Gaspar Gálvez

Personal information
- Full name: Gaspar Gálvez Burgos
- Date of birth: 7 July 1979 (age 46)
- Place of birth: Córdoba, Spain
- Height: 1.83 m (6 ft 0 in)
- Position: Defender

Youth career
- Séneca
- Atlético Madrid

Senior career*
- Years: Team / Apps / (Gls)
- 1997–2000: Atlético Madrid B / 31 / (0)
- 1998–2000: Atlético Madrid / 36 / (0)
- 2001: Oviedo / 18 / (0)
- 2001–2003: Valladolid / 36 / (0)
- 2003–2004: Atlético Madrid / 27 / (0)
- 2004–2005: Albacete / 25 / (1)
- 2005–2008: Alavés / 80 / (1)
- 2008–2013: Córdoba / 103 / (2)
- 2013–2014: Mirandés / 8 / (0)
- 2014–2015: Huesca / 17 / (1)
- Total:  / 381 / (5)

International career
- 1998: Spain U18 / 1 / (0)
- 1998–2000: Spain U21 / 4 / (0)

Managerial career
- 2018–2021: Córdoba (youth)
- 2021–2024: Córdoba B (assistant)
- 2024–2026: Córdoba B

= Gaspar Gálvez =

Spanish footballer (born 1979)

Gaspar Gálvez Burgos (born 7 July 1979) is a Spanish former professional footballer who played as a defender, and a current manager.

He started his career with Atlético Madrid, and went on amass La Liga totals of 156 games and one goal over eight seasons, also representing in the competition Oviedo, Valladolid, Albacete and Alavés.
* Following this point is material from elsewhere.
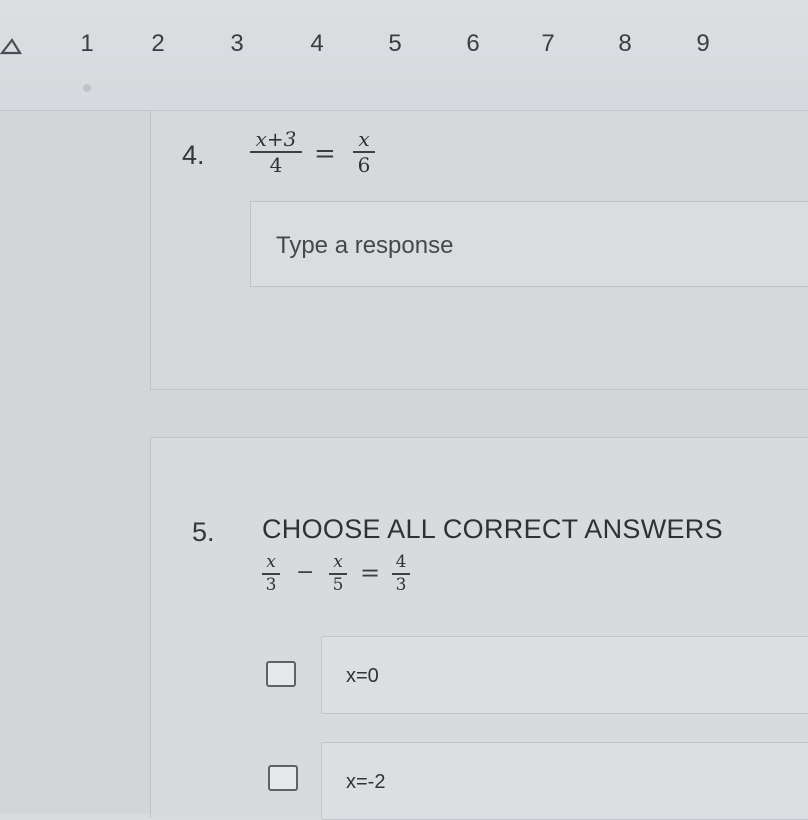  What do you see at coordinates (281, 674) in the screenshot?
I see `option-1-checkbox` at bounding box center [281, 674].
He added 208 matches and three goals in the Segunda División, mainly at the service of Córdoba.

==Club career==
Gálvez was born in Córdoba, Andalusia. A product of Atlético Madrid's youth system, he made his first-team – and La Liga – debut on 3 January 1999 in a 3–2 away win against Racing de Santander where he came on as a late substitute, and alternated between the A and B sides for several years; at the end of his second professional season, the former were relegated to Segunda División for the only time in their history.
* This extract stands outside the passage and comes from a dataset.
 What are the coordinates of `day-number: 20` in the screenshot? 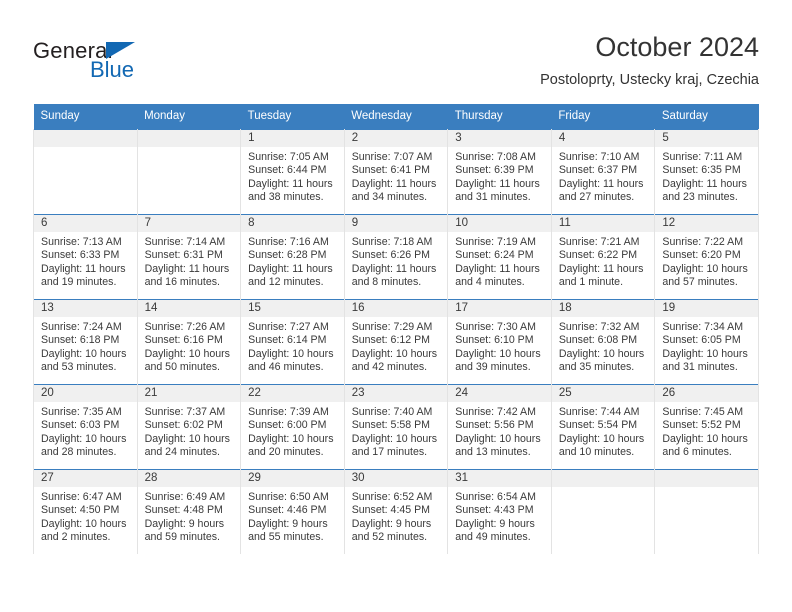 It's located at (86, 394).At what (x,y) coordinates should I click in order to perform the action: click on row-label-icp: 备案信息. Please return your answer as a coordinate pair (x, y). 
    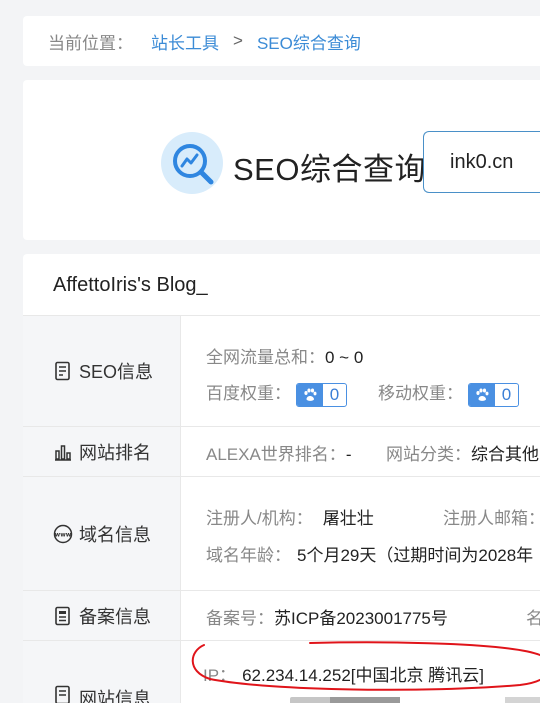
    Looking at the image, I should click on (102, 616).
Following a six-month spell at Real Oviedo, with another top-flight relegation, Gálvez signed with Real Valladolid for two seasons, being re-bought by Atlético afterwards. He was released at the end of a sole campaign, and was subsequently successively relegated from the main division with Albacete Balompié (where he scored his first goal as a professional, in a 1–1 draw at Levante UD on 18 December 2004) and Deportivo Alavés.

Gálvez then played two more years in the second tier with the Basques, returning to hometown's Córdoba CF in summer 2008 also in that league. He alternated between the starting XI and the bench until his departure in June 2013.
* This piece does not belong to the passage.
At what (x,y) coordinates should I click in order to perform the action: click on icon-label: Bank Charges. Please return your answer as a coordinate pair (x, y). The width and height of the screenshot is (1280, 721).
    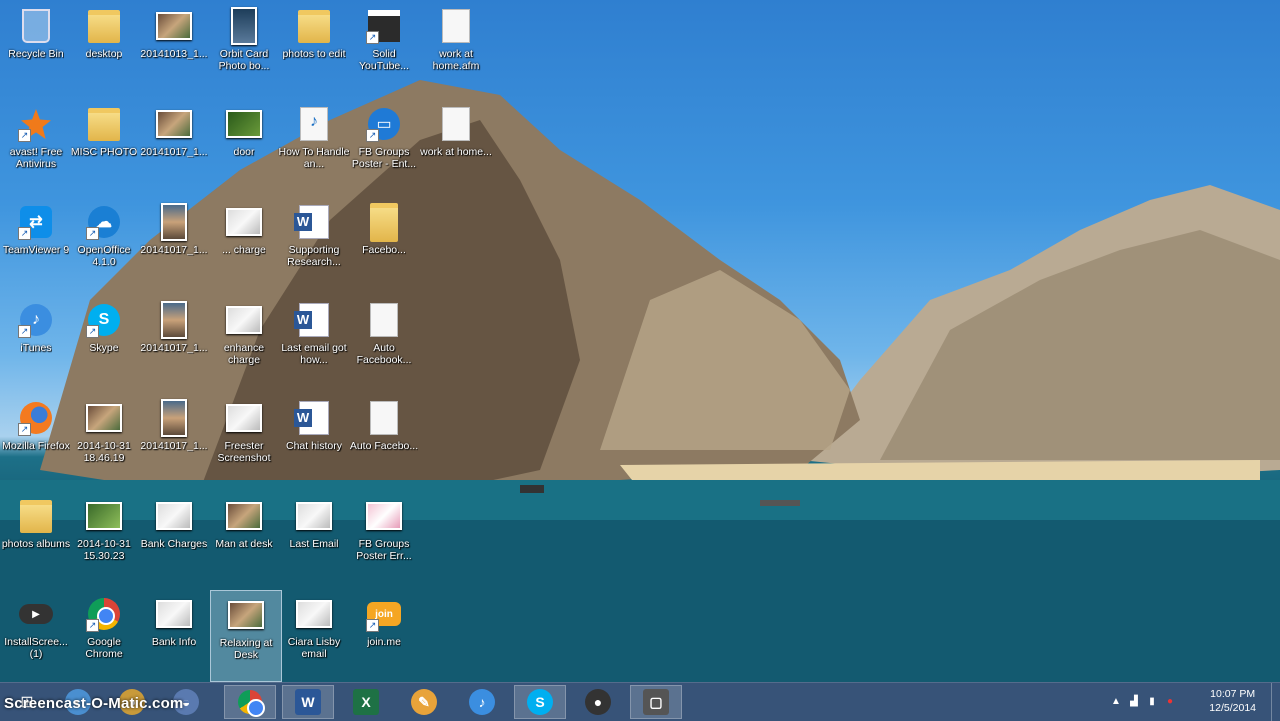
    Looking at the image, I should click on (174, 544).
Gálvez retired in January 2015 aged 35, after spells at CD Mirandés (second division) and SD Huesca (Segunda División B).

==International career==
Gálvez was pre-selected by Spain for the 1999 FIFA World Youth Championship, but eventually did not make the final cut as the national side went on to win the title in Nigeria. Before and after that, he won caps at under-21 level.